Pour les historiens, la prosopographie a longtemps été une science auxiliaire de l'histoire dont l'objectif était d'étudier les biographies des membres d'une catégorie spécifique de la société, le plus souvent des élites sociales ou politiques, en particulier leurs origines, leurs liens de parenté, leur appartenance à des cercles de conditionnement ou de décision.

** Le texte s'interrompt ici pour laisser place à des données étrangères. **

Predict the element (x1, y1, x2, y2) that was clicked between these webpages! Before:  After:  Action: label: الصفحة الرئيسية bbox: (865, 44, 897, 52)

L'usage de l'informatique, et notamment l'archivistique des bases de données concernant la généalogie, a permis un développement important de cette approche historique.
Résistances
modifierEn étudiant des séries complètes de biographies des membres d'un milieu, lorsqu'elle porte sur un tel objet, la prosopographie montre comment se recrute réellement la classe dirigeante d'un pays, ainsi que son programme politique, par delà la mise en avant de procédures d'élections démocratiques. Elle n'a donc jamais manqué de provoquer une opposition hostile des milieux de pouvoirs, depuis la publication à partir de 1797 des premiers Mémoires pour servir à l'histoire du Jacobinisme qui portaient sur le recrutement des élites parvenues au pouvoir avec la Révolution française, jusqu'à celle de la Noblesse d'État dans laquelle Pierre Bourdieu montre comment se recrutent et se conditionnent les membres de la technocratie. En effet, ces séries de biographies finissent toujours par mettre en évidence des institutions officieuses de sélection, de conditionnement et de décisions, qu'il s'agisse de la Compagnie du Saint-Sacrement au XVIIe siècle, du club des Jacobins, de l'École des cadres d'Uriage, des Young leaders, ou encore Le Siècle au XXIe siècle.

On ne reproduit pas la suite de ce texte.